By: Patrick Crawford
First the pros left Tahoe for Mammoth, then they bailed for Utah, and now California seems to have dropped off skiing’s radar completely. Don’t be fooled — the West is still the best, and maybe Cali’s low-profile status leaves even more lines for you to track up. With a week to see the best of the Golden State, you have a big task ahead.
Friday Night: Travel
Arrive late-night at Reno/Tahoe International Airport, and enjoy a lovely evening with all the seediness of the casino scene and none of the glam of Vegas. It’s the worst of both worlds! Right next door to Reno is a small town called Sparks, and Tahoe locals (who come to Reno only to stock up on household supplies) say Reno’s so close to hell you can see Sparks.
Drive three hours south of Reno on Highway 395 to Mammoth Lakes. With an early start, you can easily catch an afternoon half-day on one of North America’s finest mountains. If the weather is clear and calm, head to the 11,000-foot summit, with a sick view that can span to Half Dome in Yosemite, and work your way either direction along the ridge for the line that suits you best. You’ll find everything from open bowls with epic pow turns in good conditions and kneecrushing moguls in a dry spell, to super committed lines and mandatory airs.
Mammoth averages around 400 inches of snow a year, and in big winters can log well over 600 inches of Cali fresh that stays light thanks to Mammoth’s high elevation. If you’re lucky enough to get a storm day, head straight for Lincoln Peak, and explore this maze of steep tree lines, small chutes, rock drops and totally sheltered, bad-weather nirvana. Lincoln would be an epic resort all by itself, and on a stormy day, it can’t be beat.
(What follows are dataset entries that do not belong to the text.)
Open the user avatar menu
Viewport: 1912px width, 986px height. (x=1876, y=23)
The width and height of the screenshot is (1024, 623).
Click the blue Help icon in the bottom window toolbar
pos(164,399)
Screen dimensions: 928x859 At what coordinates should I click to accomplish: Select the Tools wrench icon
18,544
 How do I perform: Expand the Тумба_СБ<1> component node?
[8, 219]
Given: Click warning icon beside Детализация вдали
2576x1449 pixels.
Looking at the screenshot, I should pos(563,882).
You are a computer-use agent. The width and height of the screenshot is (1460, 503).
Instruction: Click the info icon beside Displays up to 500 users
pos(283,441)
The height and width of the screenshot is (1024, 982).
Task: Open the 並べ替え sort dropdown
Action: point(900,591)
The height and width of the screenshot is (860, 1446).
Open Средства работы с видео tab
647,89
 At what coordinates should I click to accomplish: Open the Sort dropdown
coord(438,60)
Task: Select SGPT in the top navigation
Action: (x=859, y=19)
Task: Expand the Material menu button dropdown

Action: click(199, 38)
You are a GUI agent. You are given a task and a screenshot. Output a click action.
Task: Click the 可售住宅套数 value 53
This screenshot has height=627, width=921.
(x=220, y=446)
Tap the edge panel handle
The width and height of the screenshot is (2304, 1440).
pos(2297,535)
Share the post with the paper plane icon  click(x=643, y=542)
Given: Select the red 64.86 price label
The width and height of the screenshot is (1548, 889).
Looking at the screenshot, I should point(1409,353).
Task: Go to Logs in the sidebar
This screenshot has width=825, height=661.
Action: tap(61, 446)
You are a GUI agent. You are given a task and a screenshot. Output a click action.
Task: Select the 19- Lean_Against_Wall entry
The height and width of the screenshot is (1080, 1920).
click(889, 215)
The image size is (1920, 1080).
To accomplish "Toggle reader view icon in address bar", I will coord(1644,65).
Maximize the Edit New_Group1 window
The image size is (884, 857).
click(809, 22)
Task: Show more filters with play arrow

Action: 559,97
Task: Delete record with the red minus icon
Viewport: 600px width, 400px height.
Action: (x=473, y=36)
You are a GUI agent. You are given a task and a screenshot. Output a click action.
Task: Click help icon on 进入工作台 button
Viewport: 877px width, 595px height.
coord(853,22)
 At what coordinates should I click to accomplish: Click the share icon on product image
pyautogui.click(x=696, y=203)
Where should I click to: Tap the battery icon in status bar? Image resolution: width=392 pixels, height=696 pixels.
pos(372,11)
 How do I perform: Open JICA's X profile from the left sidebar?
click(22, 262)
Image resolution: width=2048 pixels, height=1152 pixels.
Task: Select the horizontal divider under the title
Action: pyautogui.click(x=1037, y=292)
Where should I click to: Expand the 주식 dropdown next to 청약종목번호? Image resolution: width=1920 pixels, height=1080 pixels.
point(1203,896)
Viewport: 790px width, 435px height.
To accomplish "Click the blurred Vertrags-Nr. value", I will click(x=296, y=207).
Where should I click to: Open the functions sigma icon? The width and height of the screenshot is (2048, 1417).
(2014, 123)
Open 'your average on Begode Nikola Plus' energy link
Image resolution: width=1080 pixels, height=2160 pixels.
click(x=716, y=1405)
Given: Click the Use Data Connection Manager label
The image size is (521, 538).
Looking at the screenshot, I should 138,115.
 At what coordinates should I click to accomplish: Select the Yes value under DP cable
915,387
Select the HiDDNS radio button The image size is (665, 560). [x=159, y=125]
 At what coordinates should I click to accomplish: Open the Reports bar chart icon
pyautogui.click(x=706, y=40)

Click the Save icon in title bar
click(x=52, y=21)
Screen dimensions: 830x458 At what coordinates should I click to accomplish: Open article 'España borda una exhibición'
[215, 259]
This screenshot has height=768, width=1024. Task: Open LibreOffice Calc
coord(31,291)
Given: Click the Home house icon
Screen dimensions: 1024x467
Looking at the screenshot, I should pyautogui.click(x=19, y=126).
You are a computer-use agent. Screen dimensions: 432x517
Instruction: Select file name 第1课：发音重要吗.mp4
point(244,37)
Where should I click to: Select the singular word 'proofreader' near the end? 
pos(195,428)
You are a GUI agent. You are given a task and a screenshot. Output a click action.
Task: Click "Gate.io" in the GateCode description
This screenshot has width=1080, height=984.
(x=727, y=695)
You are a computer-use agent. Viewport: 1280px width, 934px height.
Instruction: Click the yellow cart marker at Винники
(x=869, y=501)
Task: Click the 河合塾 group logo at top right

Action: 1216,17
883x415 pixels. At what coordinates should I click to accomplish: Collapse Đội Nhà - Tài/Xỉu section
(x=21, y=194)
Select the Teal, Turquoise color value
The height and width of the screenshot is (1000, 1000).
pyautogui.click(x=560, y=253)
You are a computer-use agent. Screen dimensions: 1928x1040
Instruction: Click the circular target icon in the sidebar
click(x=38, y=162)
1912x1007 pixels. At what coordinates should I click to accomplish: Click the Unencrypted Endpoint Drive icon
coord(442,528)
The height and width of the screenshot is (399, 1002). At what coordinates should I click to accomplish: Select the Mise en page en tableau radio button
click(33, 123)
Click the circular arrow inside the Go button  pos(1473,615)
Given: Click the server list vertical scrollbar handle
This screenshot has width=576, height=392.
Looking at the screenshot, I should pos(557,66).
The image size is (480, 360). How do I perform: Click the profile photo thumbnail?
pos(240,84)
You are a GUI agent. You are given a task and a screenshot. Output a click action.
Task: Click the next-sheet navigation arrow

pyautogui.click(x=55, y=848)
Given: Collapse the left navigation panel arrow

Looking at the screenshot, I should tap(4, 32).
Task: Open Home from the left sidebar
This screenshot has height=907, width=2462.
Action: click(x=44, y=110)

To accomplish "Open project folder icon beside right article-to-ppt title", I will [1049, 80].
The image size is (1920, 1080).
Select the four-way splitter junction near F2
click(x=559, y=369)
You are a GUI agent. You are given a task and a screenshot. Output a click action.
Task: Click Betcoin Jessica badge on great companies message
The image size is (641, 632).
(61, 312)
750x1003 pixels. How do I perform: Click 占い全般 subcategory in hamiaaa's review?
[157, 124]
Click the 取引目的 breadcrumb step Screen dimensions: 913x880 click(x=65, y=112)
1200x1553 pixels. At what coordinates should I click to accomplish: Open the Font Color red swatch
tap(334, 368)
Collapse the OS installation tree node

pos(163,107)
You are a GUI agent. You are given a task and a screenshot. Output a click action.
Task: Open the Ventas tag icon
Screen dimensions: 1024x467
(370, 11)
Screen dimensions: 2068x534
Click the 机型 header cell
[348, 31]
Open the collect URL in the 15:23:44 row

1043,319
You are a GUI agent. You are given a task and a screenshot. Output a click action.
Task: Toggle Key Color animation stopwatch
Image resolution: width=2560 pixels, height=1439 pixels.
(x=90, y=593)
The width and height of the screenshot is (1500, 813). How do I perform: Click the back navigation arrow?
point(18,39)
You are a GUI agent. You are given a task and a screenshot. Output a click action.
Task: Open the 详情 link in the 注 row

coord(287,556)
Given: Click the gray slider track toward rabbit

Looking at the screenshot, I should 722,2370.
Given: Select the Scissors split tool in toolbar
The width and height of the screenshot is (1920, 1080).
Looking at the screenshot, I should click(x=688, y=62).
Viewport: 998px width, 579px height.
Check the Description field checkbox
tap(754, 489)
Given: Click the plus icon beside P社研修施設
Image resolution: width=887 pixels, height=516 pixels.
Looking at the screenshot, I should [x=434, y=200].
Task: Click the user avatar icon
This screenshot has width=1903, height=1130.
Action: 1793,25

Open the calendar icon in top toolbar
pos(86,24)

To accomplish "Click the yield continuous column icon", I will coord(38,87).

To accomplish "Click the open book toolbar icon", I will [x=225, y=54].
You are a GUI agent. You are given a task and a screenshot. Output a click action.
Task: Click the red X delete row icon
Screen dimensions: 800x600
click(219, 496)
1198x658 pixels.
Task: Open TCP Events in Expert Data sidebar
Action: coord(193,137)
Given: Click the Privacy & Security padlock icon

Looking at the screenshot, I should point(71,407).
With two full days, schedule at least some time to hit Mammoth’s mammoth tables in the Unbound Terrain Park. The park crew is meticulous about keeping things pristine and features as big as 80-feet are open to the public. Sunday afternoon, grab a drink at Whiskey Creek, but keep it at one, because you need to head back up 395 toward Kirkwood, located just off the south end of Lake Tahoe.
Monday-Tuesday: South Lake & Kirkwood
Kirkwood is a unique place. It averages a whopping 500 inches of snow a year, and can get hammered into the 700-inch zone in a record-setting year. The resort is basically one-chair high from lodge to peak and offers little with sustained vertical, but everything is fun and deep. Standard protocol for a run: a few steep turns, a small drop, a soft landing, and run it out through great trees to the chair. Repeat, again and again. The place is a low-consequences playground. There’s not much in the way of nightlife at Kirkwood, so you may decide to ski one day here and head to South Lake Tahoe for the Nevada-style nightlife. In that case, consider a day at either Heavenly or Sierra-at-Tahoe.
Tuesday night, circumnavigate the lake to Tahoe City.
Wednesday-Friday: North Lake Tahoe
Like Jackson, Little Cottonwood or Whistler, the north shore of Lake Tahoe is a destination all able-bodied skiers must hit before they die. It blends incredible terrain and snowfall with generations of local skiing history that spans from the 1960 Olympics through McConkey and Kreitler to today’s stars like CR Johnson, Michelle Parker and Ingrid Backstrom. Squaw is a scene, so you’re going to start on the chill side, Alpine Meadows. Spend a day exploring the stashes under the Scott Chair and working your way across the valley in search of classics like Pete’s Perrill and Hidden Knolls.
Squaw takes years to master, but you’ll have to fit it into two days. If a storm hits while you’re in town, get to the base of KT- 22 early and queue up with the superstars. You’ll likely find yourself rubbing shoulders with the legends and fighting (literally) for a good spot with countless locals trying to follow the well-worn path to sponsorship that runs through Squaw. If you fancy yourself a pro-to-be, throw it down on a cliff band directly below KT called The Fingers, but remember that locals are accustomed to watching super-pros stomp these cliffs and your efforts may get more jeers than cheers. Lap KT a few times, then head round Squaw toward Granite Chief or Silverado as the crowd moves on.
Once Squaw has thoroughly crushed you, grab an après pitcher at Le Chamois or head to Mama Sake for $5 Buds and sushi hand rolls. Then roll back down to Tahoe City and catch some music at Sol y Lago.
Saturday: Your Choice
One day left before heading down the hill to Reno. If you’re the backcountry type, drive east up I-80 to Sugar Bowl for good access to all of Donner Summit. No, you’re not experiencing déjà vu — every cliff and line looks familiar because pro skiers and snowboarders have worked this zone for years. And it’s still great. If park is your game, skip Donner for Northstar-at-Tahoe. Either way, milk the last day in Cali paradise, because wherever you’re heading home to, it won’t be as good as the Sierras.